Better late than never – here is this week’s Featured Poem, for your delectation this Tuesday lunchtime.
Yesterday (27th October) was the centenary of the birth of Dylan Thomas, one of Wales’s most famous poets. Hopefully you will have celebrated by reading one of his works.
This week’s Featured Poem selection continues to celebrate verse hailing from the country, with a suitably haunting piece of poetry from one of its other poetic sons, Edward Thomas.
The dim sea glints chill. The white sun is shy,
And the skeleton weeds and the never-dry,
Rough, long grasses keep white with frost
At the hill-top by the finger-post;
The smoke of the traveller’s-joy is puffed
Over hawthorn berry and hazel tuft.
I read the sign. Which way shall I go?
A voice says: “You would not have doubted so
At twenty.” Another voice gentle with scorn
Says: “At twenty you wished you had never been born.”

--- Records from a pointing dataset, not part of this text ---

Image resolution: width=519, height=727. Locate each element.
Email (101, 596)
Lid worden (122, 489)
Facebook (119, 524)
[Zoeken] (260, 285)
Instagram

One hazel lost a leaf of gold
From a tuft at the tip, when the first voice told
The other he wished to know what ‘twould be
To be sixty by this same post. “You shall see,”
He laughed -and I had to join his laughter –
“You shall see; but either before or after,
Whatever happens, it must befall.
A mouthful of earth to remedy all
Regrets and wishes shall be freely given;
And if there be a flaw in that heaven
‘Twill be freedom to wish, and your wish may be
To be here or anywhere talking to me,
No matter what the weather, on earth,
At any age between death and birth, –
To see what day or night can be,
The sun and the frost, tha land and the sea,
Summer, Winter, Autumn, Spring, –
With a poor man of any sort, down to a king,
Standing upright out in the air
Wondering where he shall journey, O where?”